Configuring SimEng

SimEng configuration files are written in a YAML format, and provide values for the parameters of the processor architecture to be simulated. Pre-written model configuration files can be found in the configs/ directory.

The configuration files are split into several sections, each of which is associated with a specific area of the architecture modelled.

Core

SimEng cores can be one of three types:

emulation

An atomic “emulation-style” core which, per cycle, processes an instruction in its entirety before proceeding to the next instruction.

inorderpipeline

An in-order pipeline processor core with discrete fetch, decode, execute, and writeback stages.

outoforder

A complex superscalar out-of-order core, similar to those found in modern high-performance processors.

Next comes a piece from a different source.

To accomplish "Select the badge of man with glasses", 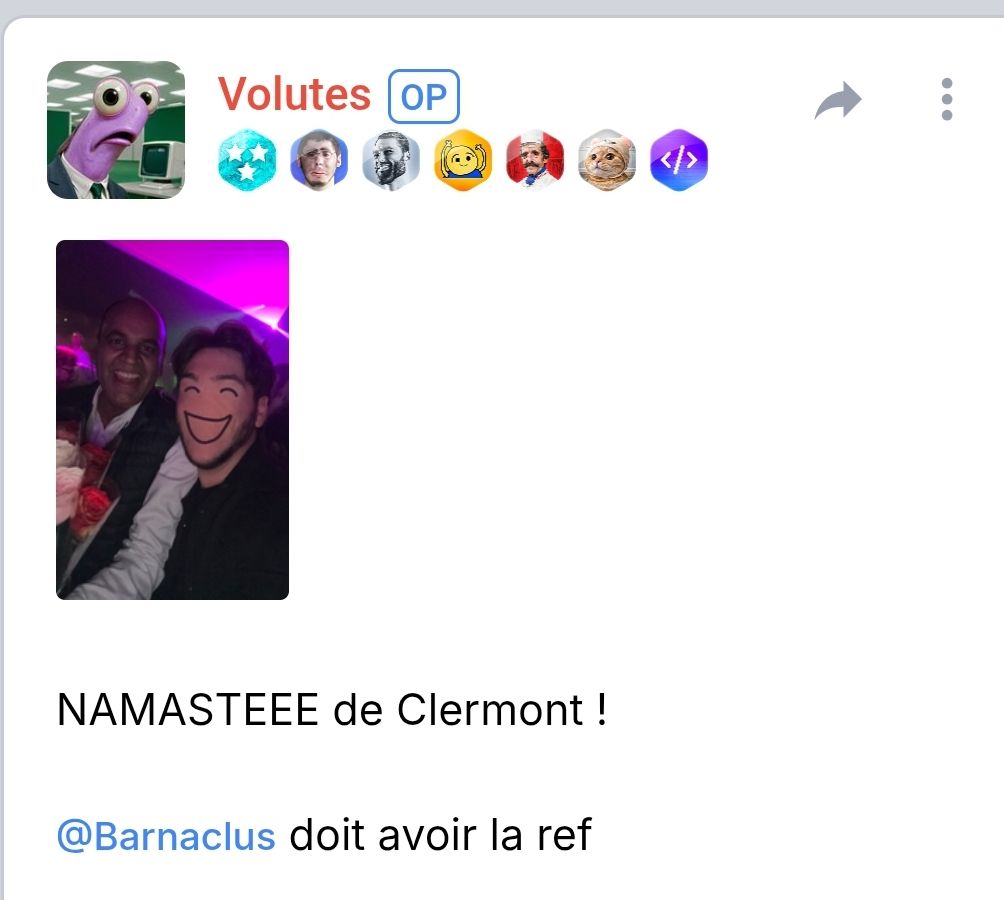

These core types are primarily referred to as core “archetypes”.

Note

Currently, the configuration files do not take into account the core archetype being modelled and require all parameters (without default values) to be defined, even if unused (e.g. reservation station definitions for an emulation core archetype). However, future developments plan for the exemption of those options not used under the selected core archetype.

Configuration options within the Core section are concerned with the functionality of the simulated processor pipeline. These include:

ISA

The Instruction Set Architecture under simulation. The options are AArch64 and rv64.

Simulation-Mode

The core archetype to use, the options are emulation, inorderpipelined, and outoforder.

Clock-Frequency-GHz

The clock frequency, in GHz, of the processor being modelled.

Timer Frequency-MHz

This dictates the frequency in MHz that the CPU’s internal counter timer is updated.

i.e. For models based on an Arm ISA, this dictates how often the Virtual Counter Timer system register is updated to the number of cycles completed. This value is then accessible to programmers through mrs x0 CNTVCT_el0.

Micro-Operations

Whether to enable instruction splitting for pre-defined Macro Operations or not.

Vector-Length (Only in use when ISA is AArch64)

The vector length used by instructions belonging to Arm’s Scalable Vector Extension. Supported vector lengths are those between 128 and 2048 in increments of 128.

Streaming-Vector-Length (Only in use when ISA is AArch64)

The vector length used by instructions belonging to Arm’s Scalable Matrix Extension. Although the architecturally valid vector lengths are powers of 2 between 128 and 2048 inclusive, the supported vector lengths are those between 128 and 2048 in increments of 128.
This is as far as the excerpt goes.